Einen „promising young man.“ So nannte der Richter 2016 einen jungen Amerikaner, der eine Frau vergewaltigt hatte, bevor er ihn zu nur 6 Monaten Haft verurteilte. Genau an solche Männern möchte Cassie, die Protagonistin von Promising Young Woman, sich rächen. Regisseurin Emerald Fennell zeigt in ihrem Debüt die „Rape Culture“, die diese Aussage ermöglicht und was für langfristige Folgen das Trauma von sexueller Gewalt haben kann.

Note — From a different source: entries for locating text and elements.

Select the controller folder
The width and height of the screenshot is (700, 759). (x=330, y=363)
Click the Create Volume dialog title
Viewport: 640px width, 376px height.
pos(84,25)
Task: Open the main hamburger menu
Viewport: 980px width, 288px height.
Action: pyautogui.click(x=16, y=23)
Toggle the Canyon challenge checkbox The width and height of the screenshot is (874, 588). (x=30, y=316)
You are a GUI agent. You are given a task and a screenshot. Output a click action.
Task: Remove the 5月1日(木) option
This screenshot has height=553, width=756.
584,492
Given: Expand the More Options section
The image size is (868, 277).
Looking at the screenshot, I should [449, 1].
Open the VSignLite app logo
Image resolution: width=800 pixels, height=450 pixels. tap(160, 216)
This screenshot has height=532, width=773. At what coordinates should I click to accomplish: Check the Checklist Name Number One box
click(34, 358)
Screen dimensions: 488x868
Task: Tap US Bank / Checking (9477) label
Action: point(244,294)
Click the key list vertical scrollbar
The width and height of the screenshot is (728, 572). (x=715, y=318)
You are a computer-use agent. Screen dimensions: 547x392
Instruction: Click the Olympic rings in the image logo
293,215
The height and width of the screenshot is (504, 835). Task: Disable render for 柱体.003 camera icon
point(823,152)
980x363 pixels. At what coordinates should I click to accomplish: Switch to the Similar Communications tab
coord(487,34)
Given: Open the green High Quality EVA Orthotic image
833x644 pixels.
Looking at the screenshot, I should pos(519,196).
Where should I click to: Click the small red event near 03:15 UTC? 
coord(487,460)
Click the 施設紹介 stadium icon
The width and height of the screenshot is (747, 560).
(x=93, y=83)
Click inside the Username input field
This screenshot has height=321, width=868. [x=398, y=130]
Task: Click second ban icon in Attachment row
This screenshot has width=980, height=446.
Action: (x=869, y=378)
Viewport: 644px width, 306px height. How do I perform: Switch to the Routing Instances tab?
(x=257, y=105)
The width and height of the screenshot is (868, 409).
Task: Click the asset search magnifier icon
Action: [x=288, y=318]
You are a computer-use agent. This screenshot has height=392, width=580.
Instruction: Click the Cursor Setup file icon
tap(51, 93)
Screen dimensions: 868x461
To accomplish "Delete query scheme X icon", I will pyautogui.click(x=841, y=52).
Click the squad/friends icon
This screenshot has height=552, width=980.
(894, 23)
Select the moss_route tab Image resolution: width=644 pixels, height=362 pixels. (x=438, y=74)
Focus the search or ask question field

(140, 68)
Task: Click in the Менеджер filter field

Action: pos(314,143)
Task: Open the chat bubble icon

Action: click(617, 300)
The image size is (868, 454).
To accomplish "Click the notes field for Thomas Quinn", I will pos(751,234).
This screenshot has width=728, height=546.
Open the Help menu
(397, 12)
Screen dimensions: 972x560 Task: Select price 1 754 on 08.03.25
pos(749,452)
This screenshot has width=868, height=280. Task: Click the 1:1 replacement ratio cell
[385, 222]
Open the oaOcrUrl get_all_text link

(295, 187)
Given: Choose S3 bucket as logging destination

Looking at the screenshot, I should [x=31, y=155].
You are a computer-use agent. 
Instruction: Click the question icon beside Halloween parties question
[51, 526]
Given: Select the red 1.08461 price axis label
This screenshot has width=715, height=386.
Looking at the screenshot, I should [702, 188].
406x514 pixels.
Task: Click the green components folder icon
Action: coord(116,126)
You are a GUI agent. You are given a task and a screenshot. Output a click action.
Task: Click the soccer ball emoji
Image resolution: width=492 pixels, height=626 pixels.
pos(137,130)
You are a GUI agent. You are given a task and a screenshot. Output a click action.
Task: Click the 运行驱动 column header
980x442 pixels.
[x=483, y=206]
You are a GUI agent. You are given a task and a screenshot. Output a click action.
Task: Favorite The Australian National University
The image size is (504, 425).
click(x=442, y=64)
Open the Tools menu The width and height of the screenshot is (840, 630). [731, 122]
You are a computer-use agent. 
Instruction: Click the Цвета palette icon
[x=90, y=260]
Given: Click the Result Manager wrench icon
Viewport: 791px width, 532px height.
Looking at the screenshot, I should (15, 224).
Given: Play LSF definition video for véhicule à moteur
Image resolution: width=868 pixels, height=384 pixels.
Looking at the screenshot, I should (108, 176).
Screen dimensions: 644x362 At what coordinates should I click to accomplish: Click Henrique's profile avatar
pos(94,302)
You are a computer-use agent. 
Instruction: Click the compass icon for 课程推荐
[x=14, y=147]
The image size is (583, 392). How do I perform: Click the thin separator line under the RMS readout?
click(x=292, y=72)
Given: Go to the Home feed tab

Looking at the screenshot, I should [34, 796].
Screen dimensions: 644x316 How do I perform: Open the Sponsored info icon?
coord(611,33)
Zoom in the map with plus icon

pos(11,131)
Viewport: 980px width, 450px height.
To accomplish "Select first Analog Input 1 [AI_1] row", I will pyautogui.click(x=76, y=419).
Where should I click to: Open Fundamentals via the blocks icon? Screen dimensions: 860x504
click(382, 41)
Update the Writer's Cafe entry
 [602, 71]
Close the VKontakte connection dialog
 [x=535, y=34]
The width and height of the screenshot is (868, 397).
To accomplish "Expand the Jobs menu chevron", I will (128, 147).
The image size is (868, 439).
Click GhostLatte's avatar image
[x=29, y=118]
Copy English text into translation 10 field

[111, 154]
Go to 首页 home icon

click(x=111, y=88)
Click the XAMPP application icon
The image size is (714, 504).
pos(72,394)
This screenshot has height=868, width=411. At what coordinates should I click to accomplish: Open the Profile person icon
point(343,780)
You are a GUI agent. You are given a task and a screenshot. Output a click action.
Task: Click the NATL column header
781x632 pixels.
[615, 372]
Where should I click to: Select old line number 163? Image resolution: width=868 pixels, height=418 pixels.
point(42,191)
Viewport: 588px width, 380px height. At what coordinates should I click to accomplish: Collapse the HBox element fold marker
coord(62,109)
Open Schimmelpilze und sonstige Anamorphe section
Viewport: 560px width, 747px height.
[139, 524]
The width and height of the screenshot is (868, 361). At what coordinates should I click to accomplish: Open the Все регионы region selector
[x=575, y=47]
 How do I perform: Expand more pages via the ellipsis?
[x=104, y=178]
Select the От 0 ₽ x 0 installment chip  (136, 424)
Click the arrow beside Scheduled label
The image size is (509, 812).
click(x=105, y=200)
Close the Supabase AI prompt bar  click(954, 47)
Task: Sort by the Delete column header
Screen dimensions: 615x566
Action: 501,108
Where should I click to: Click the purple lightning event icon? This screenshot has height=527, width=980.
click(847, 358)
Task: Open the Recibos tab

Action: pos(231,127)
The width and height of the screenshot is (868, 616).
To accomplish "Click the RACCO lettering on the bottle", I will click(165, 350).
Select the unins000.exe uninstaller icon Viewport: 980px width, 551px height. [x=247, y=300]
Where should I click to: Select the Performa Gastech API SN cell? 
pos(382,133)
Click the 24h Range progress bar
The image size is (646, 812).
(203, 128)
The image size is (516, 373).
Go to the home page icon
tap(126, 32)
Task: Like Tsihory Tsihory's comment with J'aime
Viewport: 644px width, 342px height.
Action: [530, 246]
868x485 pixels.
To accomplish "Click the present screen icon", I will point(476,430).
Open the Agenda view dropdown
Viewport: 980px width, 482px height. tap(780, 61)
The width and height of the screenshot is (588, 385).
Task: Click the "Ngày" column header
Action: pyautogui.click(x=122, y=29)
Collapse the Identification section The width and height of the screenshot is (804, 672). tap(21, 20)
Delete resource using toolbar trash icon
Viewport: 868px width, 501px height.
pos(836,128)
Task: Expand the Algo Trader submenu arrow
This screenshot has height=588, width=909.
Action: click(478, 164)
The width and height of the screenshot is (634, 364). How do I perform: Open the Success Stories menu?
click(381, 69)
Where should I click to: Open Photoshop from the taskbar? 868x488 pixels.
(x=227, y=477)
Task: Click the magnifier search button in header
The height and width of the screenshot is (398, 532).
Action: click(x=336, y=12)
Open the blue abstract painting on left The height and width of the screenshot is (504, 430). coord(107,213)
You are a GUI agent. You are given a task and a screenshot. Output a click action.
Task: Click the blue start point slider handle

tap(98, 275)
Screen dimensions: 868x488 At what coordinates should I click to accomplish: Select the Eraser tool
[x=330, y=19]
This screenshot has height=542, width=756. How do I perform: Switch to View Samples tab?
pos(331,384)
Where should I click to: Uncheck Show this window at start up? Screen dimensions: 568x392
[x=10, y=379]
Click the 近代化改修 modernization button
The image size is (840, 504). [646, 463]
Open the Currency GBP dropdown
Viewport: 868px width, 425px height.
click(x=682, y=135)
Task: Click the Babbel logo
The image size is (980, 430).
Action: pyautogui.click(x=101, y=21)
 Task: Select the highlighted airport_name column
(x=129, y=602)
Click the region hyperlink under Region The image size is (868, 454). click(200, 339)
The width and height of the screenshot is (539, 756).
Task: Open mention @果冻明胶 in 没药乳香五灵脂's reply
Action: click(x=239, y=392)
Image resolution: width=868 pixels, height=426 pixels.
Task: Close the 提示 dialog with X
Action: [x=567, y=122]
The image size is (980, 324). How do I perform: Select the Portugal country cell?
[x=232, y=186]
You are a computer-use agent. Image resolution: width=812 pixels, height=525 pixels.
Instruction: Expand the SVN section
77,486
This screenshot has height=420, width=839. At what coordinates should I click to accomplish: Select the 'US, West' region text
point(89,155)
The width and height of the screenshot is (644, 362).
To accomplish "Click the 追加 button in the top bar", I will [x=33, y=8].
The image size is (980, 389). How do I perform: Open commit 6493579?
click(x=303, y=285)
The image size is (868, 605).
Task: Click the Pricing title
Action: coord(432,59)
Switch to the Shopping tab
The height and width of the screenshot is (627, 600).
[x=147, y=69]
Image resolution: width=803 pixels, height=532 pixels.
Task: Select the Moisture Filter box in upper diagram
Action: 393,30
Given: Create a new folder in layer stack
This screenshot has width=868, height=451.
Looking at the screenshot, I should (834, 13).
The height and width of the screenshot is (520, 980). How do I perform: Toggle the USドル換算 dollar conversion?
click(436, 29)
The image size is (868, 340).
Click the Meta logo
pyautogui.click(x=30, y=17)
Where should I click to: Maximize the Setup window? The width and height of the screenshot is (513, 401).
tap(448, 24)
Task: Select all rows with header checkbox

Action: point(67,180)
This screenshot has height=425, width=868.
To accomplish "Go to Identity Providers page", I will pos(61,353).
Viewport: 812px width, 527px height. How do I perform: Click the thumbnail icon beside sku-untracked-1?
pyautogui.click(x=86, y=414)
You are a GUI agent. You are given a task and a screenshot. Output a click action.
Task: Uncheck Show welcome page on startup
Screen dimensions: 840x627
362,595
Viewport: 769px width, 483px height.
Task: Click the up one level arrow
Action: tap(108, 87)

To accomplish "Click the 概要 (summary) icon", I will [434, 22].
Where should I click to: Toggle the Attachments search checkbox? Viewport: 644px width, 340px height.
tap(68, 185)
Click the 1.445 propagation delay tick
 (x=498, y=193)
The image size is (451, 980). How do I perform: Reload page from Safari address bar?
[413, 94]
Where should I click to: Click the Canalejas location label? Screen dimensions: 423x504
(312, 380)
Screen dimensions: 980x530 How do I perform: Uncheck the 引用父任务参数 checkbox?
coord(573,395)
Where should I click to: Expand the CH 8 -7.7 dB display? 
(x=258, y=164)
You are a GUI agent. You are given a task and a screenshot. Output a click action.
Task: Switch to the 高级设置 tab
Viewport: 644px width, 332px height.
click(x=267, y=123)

„Ich bin ein netter Kerl!“
Drei junge Männer stehen nach der Arbeit an der Bar, trinken Bier und führen nonchalant sexistischen Small Talk. Aus ihrem Augenwinkel bemerken sie eine junge Frau, die so betrunken ist, dass sie nicht mal mehr sitzen kann. Galant kommt einer der Männer zu ihr und bietet ihr seine Hilfe an- ein richtiger Gentleman. Oder? Nicht ganz. Sobald er die junge Frau in seine Wohnung gebracht hat, fängt er an sie gegen ihren Willen auszuziehen. Bis sie sich auf einmal komplett nüchtern aufsetzt und ihn mit seinen Taten konfrontiert. Die junge Frau ist Cassie und das ist ein typischer Abend für sie. Cassie geht in Clubs, tut so, als wäre sie komplett betrunken und lässt sich mitnehmen von angeblich „netten Kerlen“, die ausnahmslos übergriffig werden. Das Casting dieser Männer in Promising Young Women ist so herausragend wie beunruhigend. Die „netten Kerle“ werden gespielt von bekannten Gesichtern wie Adam Brody (O.C. California), Chris Lowell (Veronica Mars) oder Max Greenfield (New Girl), die auf den ersten Blick harmlos wirken und normalerweise wirklich nette Kerle spielen, sodass die Zuschauenden sie nicht sofort als Bedrohung wahrnehmen.
Rachefilm mal anders
Der Grund für Cassies Handeln ist ein traumatisches Ereignis aus ihrer Unizeit. Ihre beste Freundin Nina wurde vergewaltigt. Nachdem ihr keiner glaubte bzw. glauben wollte, hatte Nina sich umgebracht. Cassie, eine „vielversprechende“ junge Frau, brach ihr Studium ab und jobbt nun tagsüber als Barista. Nachts nimmt sie ihre persönliche Rache an den „netten Kerlen“, wie es Ninas Vergewaltiger auch einer war. Emerald Fennell spielt gekonnt mit den Erwartungen, die die Zuschauenden von Rachefilmen haben. Cassie wird zunächst nicht gewalttätig gegenüber den Männern, die sie konfrontiert. Auch Cassies Rolle als Racheengel ist bis zu einem gewissen Punkt subversiv. In typischen Rachefilmen dieser Art wird die Rache für eine Vergewaltigung oft von Männern, spezifisch von den Vätern der Opfer durchgeführt. (Taken, The Virgin Spring) Männer spielen keine unterstützende Rolle in Cassies Rachefeldzug. Sie alleine ist Ninas „Racheengel“ und verliert sich dabei selbst fast komplett. Ihre Taten werden immer extremer und grenzwertiger. Es gibt scheinbar keine moralischen Grenzen, die Cassie nicht bereit ist zu überschreiten. Carey Mulligan spielt die Komplexität und moralische Ambivalenz Cassies meisterhaft.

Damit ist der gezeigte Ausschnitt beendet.